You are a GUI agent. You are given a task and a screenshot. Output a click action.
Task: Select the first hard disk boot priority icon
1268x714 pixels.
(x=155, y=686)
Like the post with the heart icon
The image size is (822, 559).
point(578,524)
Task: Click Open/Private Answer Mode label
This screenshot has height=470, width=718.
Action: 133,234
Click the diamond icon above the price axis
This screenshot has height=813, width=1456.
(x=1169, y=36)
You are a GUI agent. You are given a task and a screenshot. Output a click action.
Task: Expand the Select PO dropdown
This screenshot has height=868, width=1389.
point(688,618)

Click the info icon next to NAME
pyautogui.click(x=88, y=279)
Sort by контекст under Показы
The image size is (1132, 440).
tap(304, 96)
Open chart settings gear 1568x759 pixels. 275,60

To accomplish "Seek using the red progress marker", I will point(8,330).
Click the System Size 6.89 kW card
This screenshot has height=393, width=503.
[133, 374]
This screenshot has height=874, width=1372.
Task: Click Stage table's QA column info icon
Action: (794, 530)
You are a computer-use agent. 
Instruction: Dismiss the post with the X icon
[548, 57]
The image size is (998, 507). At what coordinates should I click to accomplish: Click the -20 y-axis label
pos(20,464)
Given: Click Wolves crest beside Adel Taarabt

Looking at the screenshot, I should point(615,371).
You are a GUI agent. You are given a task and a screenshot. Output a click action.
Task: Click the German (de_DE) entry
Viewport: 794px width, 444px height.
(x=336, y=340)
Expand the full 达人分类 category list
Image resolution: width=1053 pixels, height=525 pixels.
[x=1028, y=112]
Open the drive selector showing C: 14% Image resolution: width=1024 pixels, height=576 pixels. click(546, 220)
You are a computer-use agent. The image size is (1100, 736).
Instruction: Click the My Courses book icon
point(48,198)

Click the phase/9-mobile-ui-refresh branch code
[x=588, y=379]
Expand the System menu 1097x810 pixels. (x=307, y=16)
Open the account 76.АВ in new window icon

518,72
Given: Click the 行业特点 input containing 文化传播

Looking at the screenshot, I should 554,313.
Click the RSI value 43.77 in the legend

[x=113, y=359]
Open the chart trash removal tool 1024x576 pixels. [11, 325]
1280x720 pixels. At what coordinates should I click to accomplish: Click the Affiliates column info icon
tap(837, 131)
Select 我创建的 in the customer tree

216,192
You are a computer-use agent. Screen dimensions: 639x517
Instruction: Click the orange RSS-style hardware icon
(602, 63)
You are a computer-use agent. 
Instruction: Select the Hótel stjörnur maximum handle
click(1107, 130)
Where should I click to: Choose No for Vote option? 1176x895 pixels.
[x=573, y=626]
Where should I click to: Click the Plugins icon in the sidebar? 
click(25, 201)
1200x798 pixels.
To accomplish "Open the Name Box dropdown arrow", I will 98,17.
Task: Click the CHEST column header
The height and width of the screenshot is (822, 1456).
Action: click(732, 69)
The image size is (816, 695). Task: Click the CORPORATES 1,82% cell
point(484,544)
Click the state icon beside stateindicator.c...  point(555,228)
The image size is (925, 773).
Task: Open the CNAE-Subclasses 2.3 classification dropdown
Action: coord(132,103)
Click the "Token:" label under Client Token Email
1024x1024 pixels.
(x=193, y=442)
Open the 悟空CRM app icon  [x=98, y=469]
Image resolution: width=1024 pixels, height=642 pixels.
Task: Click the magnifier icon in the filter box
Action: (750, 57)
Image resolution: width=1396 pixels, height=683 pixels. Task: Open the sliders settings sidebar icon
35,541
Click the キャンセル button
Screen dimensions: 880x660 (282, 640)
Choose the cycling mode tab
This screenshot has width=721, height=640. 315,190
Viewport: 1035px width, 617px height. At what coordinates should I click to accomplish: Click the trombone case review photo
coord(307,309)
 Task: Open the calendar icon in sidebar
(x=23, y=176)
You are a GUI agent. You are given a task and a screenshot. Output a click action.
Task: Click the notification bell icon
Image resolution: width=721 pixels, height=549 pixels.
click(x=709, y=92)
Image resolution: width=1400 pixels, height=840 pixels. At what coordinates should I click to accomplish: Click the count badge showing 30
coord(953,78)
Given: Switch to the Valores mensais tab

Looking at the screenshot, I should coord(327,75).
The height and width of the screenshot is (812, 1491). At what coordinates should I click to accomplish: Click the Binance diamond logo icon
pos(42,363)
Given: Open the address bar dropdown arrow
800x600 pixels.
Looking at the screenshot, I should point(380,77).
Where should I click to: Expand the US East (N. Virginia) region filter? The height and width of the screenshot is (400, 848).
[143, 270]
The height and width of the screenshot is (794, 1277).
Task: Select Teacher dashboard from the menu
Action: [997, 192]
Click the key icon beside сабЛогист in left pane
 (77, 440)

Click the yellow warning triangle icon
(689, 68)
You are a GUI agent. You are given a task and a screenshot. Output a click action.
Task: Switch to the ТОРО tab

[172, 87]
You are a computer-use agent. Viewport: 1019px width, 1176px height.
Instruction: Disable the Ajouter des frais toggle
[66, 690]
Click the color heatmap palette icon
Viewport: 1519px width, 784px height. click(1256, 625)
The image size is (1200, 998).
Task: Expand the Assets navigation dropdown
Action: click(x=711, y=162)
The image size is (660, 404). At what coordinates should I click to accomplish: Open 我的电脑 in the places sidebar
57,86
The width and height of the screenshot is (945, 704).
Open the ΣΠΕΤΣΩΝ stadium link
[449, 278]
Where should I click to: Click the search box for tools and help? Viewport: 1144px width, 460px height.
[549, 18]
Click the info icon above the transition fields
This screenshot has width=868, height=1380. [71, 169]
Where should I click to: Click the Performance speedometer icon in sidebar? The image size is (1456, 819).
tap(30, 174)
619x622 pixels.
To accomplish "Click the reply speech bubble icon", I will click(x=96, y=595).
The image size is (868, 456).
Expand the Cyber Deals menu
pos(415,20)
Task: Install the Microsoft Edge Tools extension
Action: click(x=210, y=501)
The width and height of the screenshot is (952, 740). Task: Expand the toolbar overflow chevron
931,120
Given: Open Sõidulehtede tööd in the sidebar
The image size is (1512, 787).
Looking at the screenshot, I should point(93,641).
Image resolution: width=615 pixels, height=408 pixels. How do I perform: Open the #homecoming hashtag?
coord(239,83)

● ● ● ●

What you are asked to do:
Copy out the full listing, exactly as it stands.

Response:
You are a GUI agent. You are given a task and a screenshot. Output a click action.
Task: Select the first hard disk boot priority icon
1268x714 pixels.
(x=155, y=686)
Like the post with the heart icon
The image size is (822, 559).
point(578,524)
Task: Click Open/Private Answer Mode label
This screenshot has height=470, width=718.
Action: 133,234
Click the diamond icon above the price axis
This screenshot has height=813, width=1456.
(x=1169, y=36)
You are a GUI agent. You are given a task and a screenshot. Output a click action.
Task: Expand the Select PO dropdown
This screenshot has height=868, width=1389.
point(688,618)

Click the info icon next to NAME
pyautogui.click(x=88, y=279)
Sort by контекст under Показы
The image size is (1132, 440).
tap(304, 96)
Open chart settings gear 1568x759 pixels. 275,60

To accomplish "Seek using the red progress marker", I will point(8,330).
Click the System Size 6.89 kW card
This screenshot has height=393, width=503.
[133, 374]
This screenshot has height=874, width=1372.
Task: Click Stage table's QA column info icon
Action: (794, 530)
You are a computer-use agent. 
Instruction: Dismiss the post with the X icon
[548, 57]
The image size is (998, 507). At what coordinates should I click to accomplish: Click the -20 y-axis label
pos(20,464)
Given: Click Wolves crest beside Adel Taarabt

Looking at the screenshot, I should point(615,371).
You are a GUI agent. You are given a task and a screenshot. Output a click action.
Task: Click the German (de_DE) entry
Viewport: 794px width, 444px height.
(x=336, y=340)
Expand the full 达人分类 category list
Image resolution: width=1053 pixels, height=525 pixels.
[x=1028, y=112]
Open the drive selector showing C: 14% Image resolution: width=1024 pixels, height=576 pixels. click(546, 220)
You are a computer-use agent. The image size is (1100, 736).
Instruction: Click the My Courses book icon
point(48,198)

Click the phase/9-mobile-ui-refresh branch code
[x=588, y=379]
Expand the System menu 1097x810 pixels. (x=307, y=16)
Open the account 76.АВ in new window icon

518,72
Given: Click the 行业特点 input containing 文化传播

Looking at the screenshot, I should 554,313.
Click the RSI value 43.77 in the legend

[x=113, y=359]
Open the chart trash removal tool 1024x576 pixels. [11, 325]
1280x720 pixels. At what coordinates should I click to accomplish: Click the Affiliates column info icon
tap(837, 131)
Select 我创建的 in the customer tree

216,192
You are a computer-use agent. Screen dimensions: 639x517
Instruction: Click the orange RSS-style hardware icon
(602, 63)
You are a computer-use agent. 
Instruction: Select the Hótel stjörnur maximum handle
click(1107, 130)
Where should I click to: Choose No for Vote option? 1176x895 pixels.
[x=573, y=626]
Where should I click to: Click the Plugins icon in the sidebar? 
click(25, 201)
1200x798 pixels.
To accomplish "Open the Name Box dropdown arrow", I will 98,17.
Task: Click the CHEST column header
The height and width of the screenshot is (822, 1456).
Action: click(732, 69)
The image size is (816, 695). Task: Click the CORPORATES 1,82% cell
point(484,544)
Click the state icon beside stateindicator.c...  point(555,228)
The image size is (925, 773).
Task: Open the CNAE-Subclasses 2.3 classification dropdown
Action: coord(132,103)
Click the "Token:" label under Client Token Email
1024x1024 pixels.
(x=193, y=442)
Open the 悟空CRM app icon  [x=98, y=469]
Image resolution: width=1024 pixels, height=642 pixels.
Task: Click the magnifier icon in the filter box
Action: (750, 57)
Image resolution: width=1396 pixels, height=683 pixels. Task: Open the sliders settings sidebar icon
35,541
Click the キャンセル button
Screen dimensions: 880x660 (282, 640)
Choose the cycling mode tab
This screenshot has width=721, height=640. 315,190
Viewport: 1035px width, 617px height. At what coordinates should I click to accomplish: Click the trombone case review photo
coord(307,309)
 Task: Open the calendar icon in sidebar
(x=23, y=176)
You are a GUI agent. You are given a task and a screenshot. Output a click action.
Task: Click the notification bell icon
Image resolution: width=721 pixels, height=549 pixels.
click(x=709, y=92)
Image resolution: width=1400 pixels, height=840 pixels. At what coordinates should I click to accomplish: Click the count badge showing 30
coord(953,78)
Given: Switch to the Valores mensais tab

Looking at the screenshot, I should coord(327,75).
The height and width of the screenshot is (812, 1491). At what coordinates should I click to accomplish: Click the Binance diamond logo icon
pos(42,363)
Given: Open the address bar dropdown arrow
800x600 pixels.
Looking at the screenshot, I should point(380,77).
Where should I click to: Expand the US East (N. Virginia) region filter? The height and width of the screenshot is (400, 848).
[143, 270]
The height and width of the screenshot is (794, 1277).
Task: Select Teacher dashboard from the menu
Action: [997, 192]
Click the key icon beside сабЛогист in left pane
 (77, 440)

Click the yellow warning triangle icon
(689, 68)
You are a GUI agent. You are given a task and a screenshot. Output a click action.
Task: Switch to the ТОРО tab

[172, 87]
You are a computer-use agent. Viewport: 1019px width, 1176px height.
Instruction: Disable the Ajouter des frais toggle
[66, 690]
Click the color heatmap palette icon
Viewport: 1519px width, 784px height. click(1256, 625)
The image size is (1200, 998).
Task: Expand the Assets navigation dropdown
Action: click(x=711, y=162)
The image size is (660, 404). At what coordinates should I click to accomplish: Open 我的电脑 in the places sidebar
57,86
The width and height of the screenshot is (945, 704).
Open the ΣΠΕΤΣΩΝ stadium link
[449, 278]
Where should I click to: Click the search box for tools and help? Viewport: 1144px width, 460px height.
[549, 18]
Click the info icon above the transition fields
This screenshot has width=868, height=1380. [71, 169]
Where should I click to: Click the Performance speedometer icon in sidebar? The image size is (1456, 819).
tap(30, 174)
619x622 pixels.
To accomplish "Click the reply speech bubble icon", I will click(x=96, y=595).
The image size is (868, 456).
Expand the Cyber Deals menu
pos(415,20)
Task: Install the Microsoft Edge Tools extension
Action: click(x=210, y=501)
The width and height of the screenshot is (952, 740). Task: Expand the toolbar overflow chevron
931,120
Given: Open Sõidulehtede tööd in the sidebar
The image size is (1512, 787).
Looking at the screenshot, I should point(93,641).
Image resolution: width=615 pixels, height=408 pixels. How do I perform: Open the #homecoming hashtag?
coord(239,83)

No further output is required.